Try it: Would you copy only the lines below, from the one containing "Image resolution: width=1024" through the very last one, leaving the pictures out?

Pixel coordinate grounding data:
○ ○ ○ ○ ○ ○ ○

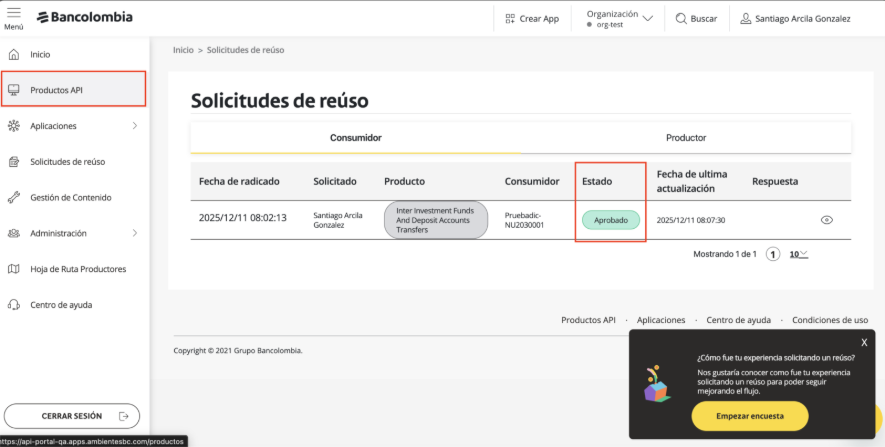Click the Aplicaciones sidebar icon
The height and width of the screenshot is (447, 885).
pyautogui.click(x=14, y=126)
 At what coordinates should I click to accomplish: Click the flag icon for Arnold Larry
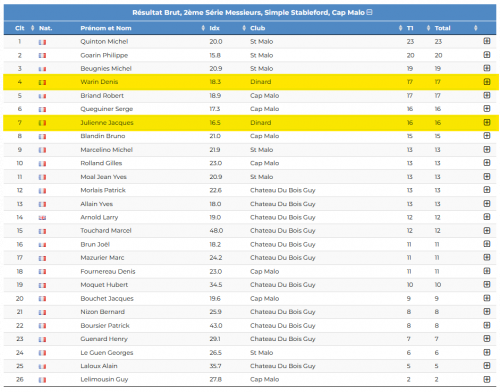point(42,218)
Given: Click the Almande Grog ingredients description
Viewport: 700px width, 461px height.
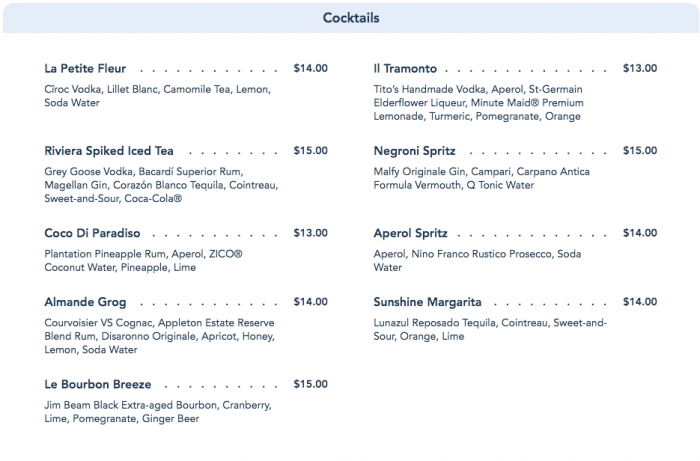Looking at the screenshot, I should pyautogui.click(x=158, y=336).
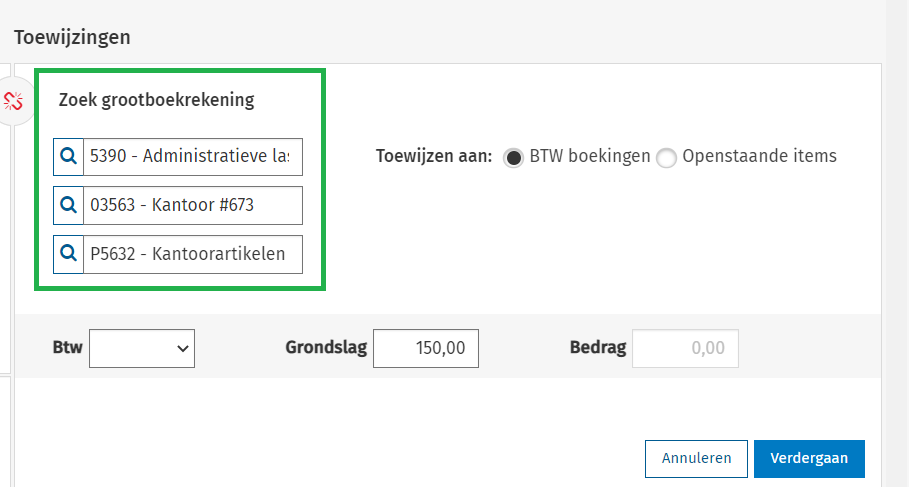Click magnifier beside 03563 - Kantoor #673

(68, 205)
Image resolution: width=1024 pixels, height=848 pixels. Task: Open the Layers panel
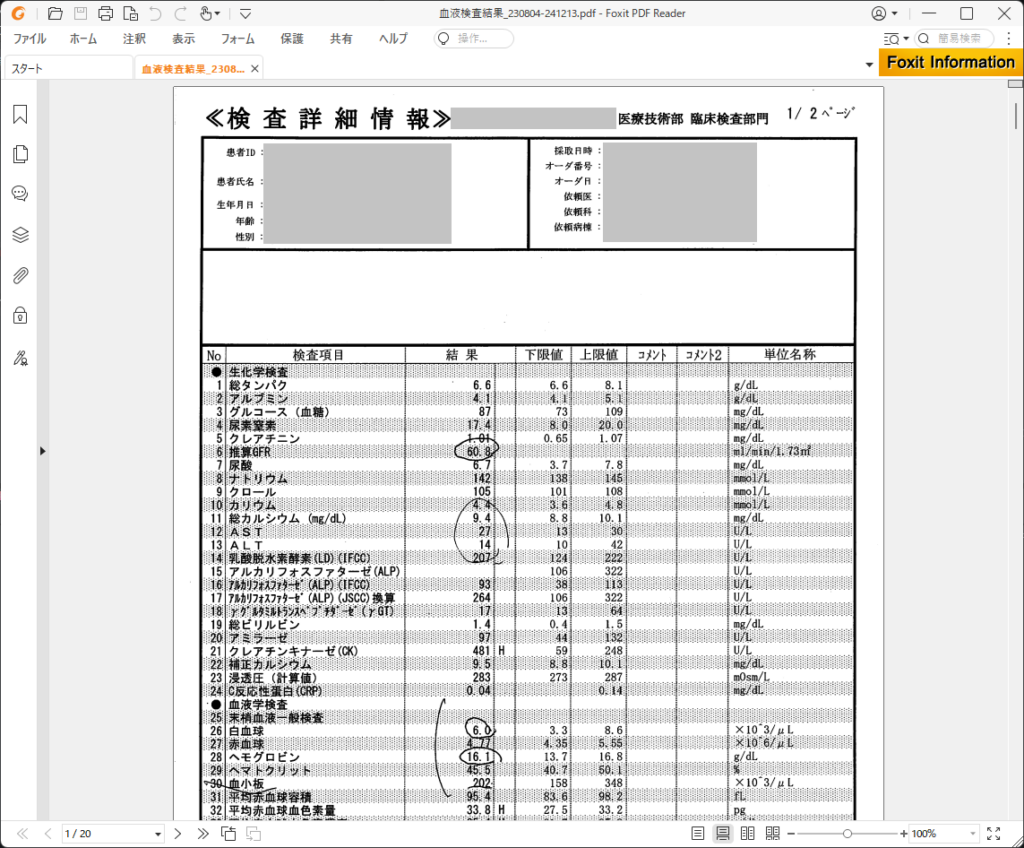tap(20, 235)
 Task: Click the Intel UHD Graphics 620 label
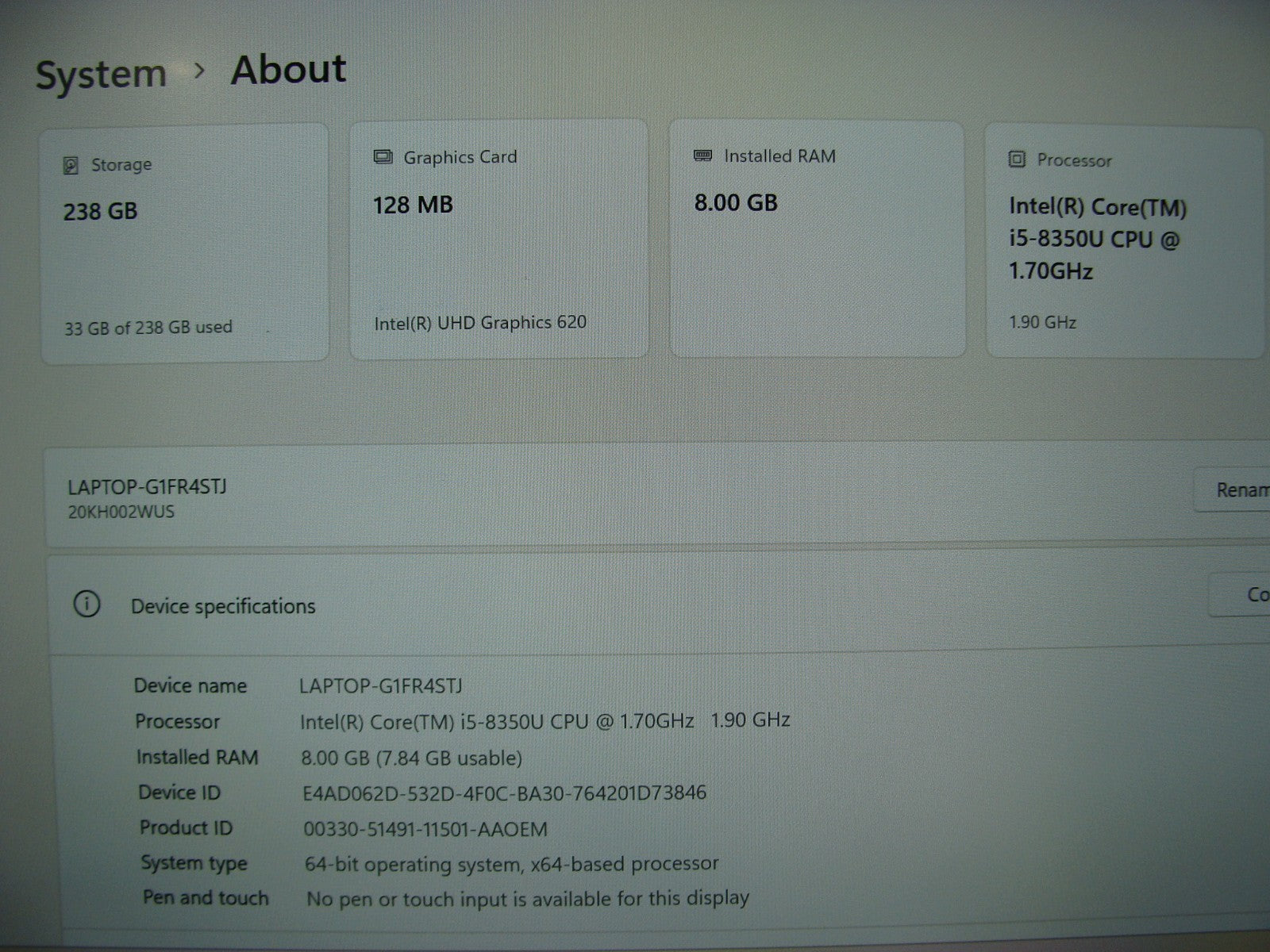(480, 322)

○ ○ ○ ○ ○ ○ ○

Response:
Image resolution: width=1024 pixels, height=848 pixels. Task: Open the Layers panel
tap(20, 235)
 Task: Click the Intel UHD Graphics 620 label
(480, 322)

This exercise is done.